These days, Teniola Apata, is the name everyone wants to drop.
Better known as Teni The Entertainer or Teni Makanaki, the dilemma of a definitive moniker has neither deterred the beam of musical limelight nor dammed her prolificity.
Daughter of the late Brigadier General S.O Apata, a retired top army official and founder of the Apata Memorial Schools, one of the foremost and oldest running private schools in the Isolo area of Lagos, Teni’s father was murdered by unknown gunmen when she was just three years old.
Even then, her musical career had begun to bud. She has claimed in several interviews about her affinity for music at the tender age of two when she was drawn to drums which she played for a string of Governors in Lagos including Babatunde Fashola.
At the time, her journey to mainstream music seemed like a far cry but she persisted in her love for music, playing in the school band and belting out songs along the school corridor, first from her larynx, and then from her abdomen, as her sister, Niniola, instructed her to.
Niniola Apata is also a recording artiste with a well-received first album and a clutch of successful hit singles to her name. On Niniola’s House-inflected throbbing hit, Gbohun, she may have inadvertently introduced herself and her sister, as the Daughters of Apata, to a teeming audience, but Teni Makanaki’s journey to fame has insistently been on her own terms.
A digital native in her own rights, she grew popular on social media when she began to post comic skits, song covers and her own music material. You may have seen those video clips with an up-close video of seamless and soulful singing with facial contortions and tomboyish mannerisms. Her Fagin video piece is by far the most well-travelled but every material she puts out always feels warm and unscripted; tries to be herself all the time.
And her gold fish has no hiding place. In 2013, she signed to Shizzi’s Magic Fingers. However, Shizzi’s commitment to Sony Music postponed the launch of her music career. This led to her easing out of that contract to join Dr Dolor Entertainment, her latest record label.
On Dr Dolor Entertainment, she has been considerably prolific.

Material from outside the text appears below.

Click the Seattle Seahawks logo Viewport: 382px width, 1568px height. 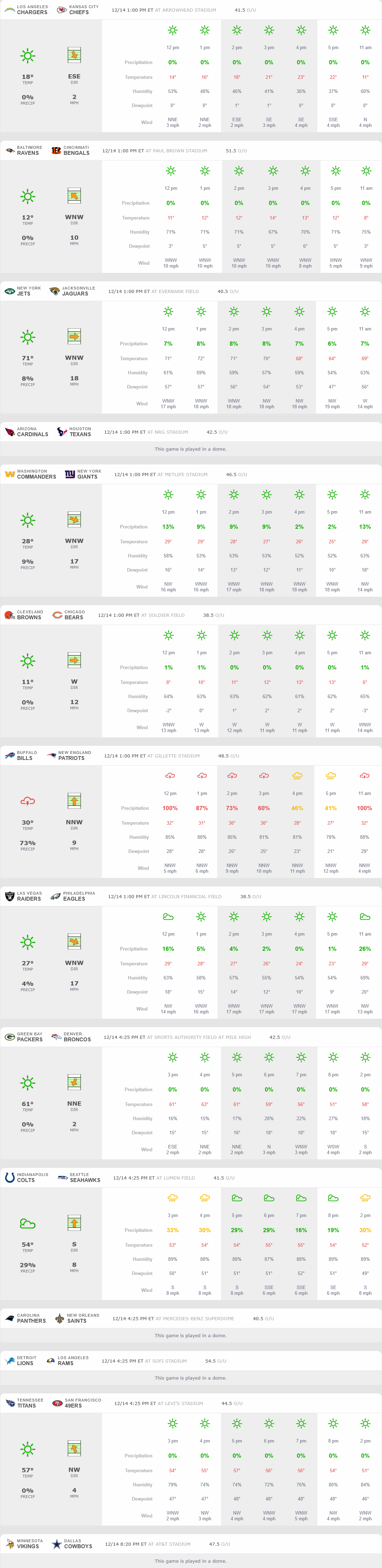coord(62,1177)
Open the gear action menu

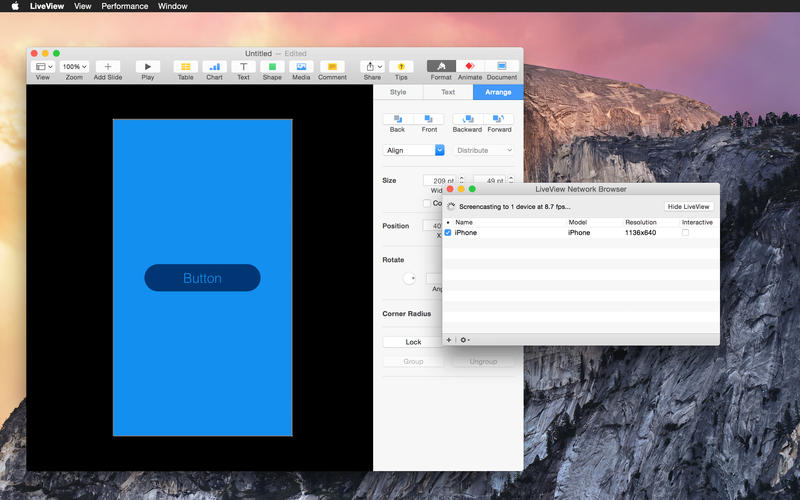[x=465, y=340]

With a list of singles and a handful of accompanying music videos, she has been a constant face in the Nigerian music scene. Her Fagin song, chronicling an ingénue’s encounter with a predatory lover, blends highlife rhythms with urgent social realities. This single was her best performing song till she released Askamaya.

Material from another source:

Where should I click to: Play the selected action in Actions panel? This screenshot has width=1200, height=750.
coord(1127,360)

Teni has got other warm singles like Fake Jersey released in the wake of the 2018 FIFA World cup and eulogising past Nigerian football heroes. There is the mellow love song Wait and her moving ode to Lagos with a touristic flair.
However, the risqué songs are undoubtedly popular and they may inform how her forthcoming debut album will be constituted.
Take Askamaya for instance. Arguably, the fastest Nigerian hit of the moment. The Spell-produced, Shaku-Shaku compliant, mid to high tempo ditty creeps on you with the most unusual opening – namechecking and tagging American superstars like Anita Baker and Arnold Schwarzenegger to dance to a song by Sir Shina Peters.
The song inadvertently takes the ‘loke-loke’ refrain from Shina Peters’ Ace and relocates it within the bubbling red light districts of Lagos, specifically Lekki, where she finds the fitting metaphor Askamaya, a real place where Fridays are tagged freaky.
Teni Makanaki has got a fast growing and fiercely loyal fanbase; Osagie Alonge and his co-hosts of Loose Talk Podcast are taking note. However, it is imperative for Teni Makanaki to ride on her current popularity to release an album to sustain her fanbase and to prove to those in doubt that a new songbird has emerged.